Beruf der Zukunft: Community-Manager

Über Internet-Communities können Unternehmer mit ihren Kunden in Kontakt treten. Das kann effektiver sein als eine Werbekampagne. Aber wer eine Community erfolgreich managen will, muss einige Regeln beachten.

Kunden wollen heute nicht nur von Werbung monoton berieselt werden, sondern mit Anbietern von Produkten und anderen Kunden in den Dialog treten. Deshalb starten immer mehr Unternehmen firmeneigene Communities, um diesem Bedürfnis gerecht zu werden, Eine eigene Community aufzubauen ist heute unter technischen und finanziellen Gesichtspunkten leichter als je zuvor.

Deutlich schwieriger ist es, die richtigen Menschen im Unternehmen oder außerhalb des Unternehmens zu finden, die die Community managen. Denn es braucht Erfahrung und feines Gespür, damit solche Communities nicht aus dem Ruder laufen.
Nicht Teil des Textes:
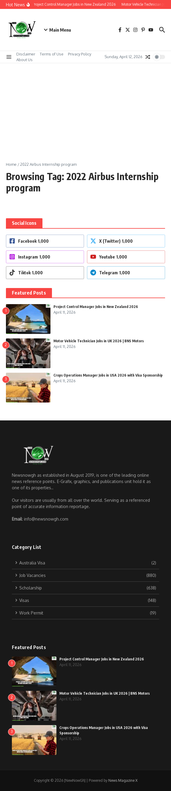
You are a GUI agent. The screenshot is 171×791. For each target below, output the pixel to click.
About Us (24, 59)
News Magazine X (122, 780)
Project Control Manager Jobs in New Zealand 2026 (95, 306)
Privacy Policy (79, 54)
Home (11, 164)
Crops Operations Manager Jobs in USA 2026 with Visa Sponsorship (108, 375)
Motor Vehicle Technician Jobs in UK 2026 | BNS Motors (98, 341)
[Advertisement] (85, 108)
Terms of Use (52, 54)
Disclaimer (25, 54)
Wer eine Community startet, sollte folgende Regeln und Aspekte berücksichtigen:

  • Kommuniziere offen Deine Ziele, die Du als Initiator mit dem Aufbau der Community verfolgst.
  • Binde vor dem Start eine kritische Masse an Unterstützern und Mitgliedern ein, um einen fliegenden Start zu gewährleisten.
  • Der Moderator sollte sich nicht als Inhaber der Community betrachten, sondern als Teil der Community.
  • In einer wachsenden Community sehen sich alle Mitglieder als Mitinhaber der Community.
  • Eine Community organisiert sich selber und erlässt sich nicht nur auf den Moderator.
  • Technologie sollte nicht im Vordergrund stehen: Die Bedienung sollte einfach gehalten werden.
  • Belohne Deine Community, aber bestrafe sie niemals.
  • Umso größer mein Input als Moderator ist, umso grö0er ist der Output der Teilnehmer.
  • Communities schlafen nicht! Je länger ich warte, desto eher kocht Dinge hoch.
  • Bei einem Streit sollte ein Dritter als Schlichter eingesetzt werden, der mit allen Beteiligten einen Kompromiss erarbeitet.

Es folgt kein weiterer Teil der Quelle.